More investments will come over time as the NIH implements today’s executive order, the official added.
The White House intends for AI research teams to rely largely on data collected via the Childhood Cancer Data Initiative, which Trump established in 2019 during his first term in office. The NIH may also direct some funding announced today towards improving its data collection operations.
It’s not yet known which AI companies will receive these government contracts, and it’s too early to say, according to the White House.

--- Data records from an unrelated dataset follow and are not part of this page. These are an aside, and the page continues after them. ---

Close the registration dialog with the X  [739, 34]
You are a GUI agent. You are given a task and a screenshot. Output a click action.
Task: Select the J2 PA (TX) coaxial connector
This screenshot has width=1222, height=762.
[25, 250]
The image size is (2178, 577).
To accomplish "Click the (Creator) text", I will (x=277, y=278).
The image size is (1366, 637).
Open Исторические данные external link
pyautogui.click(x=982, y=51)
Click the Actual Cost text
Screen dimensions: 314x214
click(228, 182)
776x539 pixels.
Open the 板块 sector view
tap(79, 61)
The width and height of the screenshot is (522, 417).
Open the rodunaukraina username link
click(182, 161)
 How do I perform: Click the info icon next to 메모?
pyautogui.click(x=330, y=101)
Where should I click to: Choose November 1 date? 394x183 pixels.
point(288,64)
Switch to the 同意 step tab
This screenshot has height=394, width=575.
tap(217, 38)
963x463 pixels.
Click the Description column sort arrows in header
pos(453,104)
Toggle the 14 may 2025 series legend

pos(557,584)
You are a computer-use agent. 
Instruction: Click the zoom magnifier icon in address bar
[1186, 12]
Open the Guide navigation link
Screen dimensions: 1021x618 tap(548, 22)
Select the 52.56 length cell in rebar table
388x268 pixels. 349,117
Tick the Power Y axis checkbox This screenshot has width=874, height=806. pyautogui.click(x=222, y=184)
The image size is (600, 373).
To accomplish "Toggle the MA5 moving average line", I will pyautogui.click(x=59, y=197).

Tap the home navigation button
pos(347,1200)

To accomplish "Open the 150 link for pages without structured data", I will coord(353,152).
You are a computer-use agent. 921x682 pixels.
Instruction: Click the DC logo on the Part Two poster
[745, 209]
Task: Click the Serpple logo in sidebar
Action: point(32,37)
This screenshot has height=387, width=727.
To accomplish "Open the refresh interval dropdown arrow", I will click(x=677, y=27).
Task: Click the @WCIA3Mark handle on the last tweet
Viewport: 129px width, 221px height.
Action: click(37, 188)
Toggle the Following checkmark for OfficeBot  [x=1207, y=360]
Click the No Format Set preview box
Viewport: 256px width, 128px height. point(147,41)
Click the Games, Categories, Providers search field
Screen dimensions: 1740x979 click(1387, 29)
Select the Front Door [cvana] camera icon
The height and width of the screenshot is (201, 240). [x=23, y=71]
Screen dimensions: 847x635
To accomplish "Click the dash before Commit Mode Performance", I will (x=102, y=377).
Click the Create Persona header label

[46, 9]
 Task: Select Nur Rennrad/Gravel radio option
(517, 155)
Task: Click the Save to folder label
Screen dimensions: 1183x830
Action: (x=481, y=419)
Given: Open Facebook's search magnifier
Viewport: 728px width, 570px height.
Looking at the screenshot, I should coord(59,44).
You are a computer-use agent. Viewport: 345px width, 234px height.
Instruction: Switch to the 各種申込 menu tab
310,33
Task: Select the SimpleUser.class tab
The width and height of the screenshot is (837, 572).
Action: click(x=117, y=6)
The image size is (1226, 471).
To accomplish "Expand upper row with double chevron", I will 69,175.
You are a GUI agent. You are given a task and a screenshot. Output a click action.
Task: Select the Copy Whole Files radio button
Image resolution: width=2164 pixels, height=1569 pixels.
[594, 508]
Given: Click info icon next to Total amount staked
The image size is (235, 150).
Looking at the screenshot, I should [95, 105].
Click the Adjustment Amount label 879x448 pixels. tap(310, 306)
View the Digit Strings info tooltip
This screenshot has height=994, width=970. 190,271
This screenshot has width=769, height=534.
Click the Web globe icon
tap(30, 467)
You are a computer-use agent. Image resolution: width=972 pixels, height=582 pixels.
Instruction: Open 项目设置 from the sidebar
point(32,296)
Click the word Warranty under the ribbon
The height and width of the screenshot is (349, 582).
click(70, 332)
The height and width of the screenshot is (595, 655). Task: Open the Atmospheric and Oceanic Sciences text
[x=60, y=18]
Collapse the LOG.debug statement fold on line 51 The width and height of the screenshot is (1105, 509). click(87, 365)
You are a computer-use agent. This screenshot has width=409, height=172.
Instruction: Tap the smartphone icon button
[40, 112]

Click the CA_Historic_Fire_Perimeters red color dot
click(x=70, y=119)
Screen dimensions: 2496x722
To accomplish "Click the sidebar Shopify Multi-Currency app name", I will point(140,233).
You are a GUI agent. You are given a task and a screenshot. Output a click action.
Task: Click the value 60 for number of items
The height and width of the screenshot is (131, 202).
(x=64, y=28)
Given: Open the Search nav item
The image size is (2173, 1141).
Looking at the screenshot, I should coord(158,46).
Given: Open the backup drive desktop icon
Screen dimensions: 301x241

The NIH will soon announce a call for research proposals on the subject, and an “open scientific competition” will see teams “evaluated by NIH processes on figures, peer review, [and] the most promising ideas,” a White House official said.
Under the second Trump administration, emerging technology companies have seen a boom in government contract work, even as the White House slashes research and spending across the board nationwide.
Numerous crypto companies, for instance, were tapped last month to bring federal agencies on-chain—making use of blockchain networks to store government data—an initiative that continues to expand.
Government spending cuts by the White House this year appear to have significantly impacted cancer research. In recent months, the Trump administration has already canceled hundreds of millions of dollars in cancer-related research grants and contracts; it has also pushed to reduce the federal government’s financial obligations in supporting federally funded cancer research labs.
The White House’s proposed budget for 2026 would also cut $2.7 billion worth of funding from the NIH’s cancer-focused wing, the National Cancer Institute—a budget reduction of over 37%.
When asked Tuesday how the childhood cancer AI initiative squares with the Trump administration’s recent, steep cuts to cancer research in other areas, the White House official pushed back.
“The president’s policy is to invest fully in cancer research,” they said, “so I guess I reject the premise of the question.”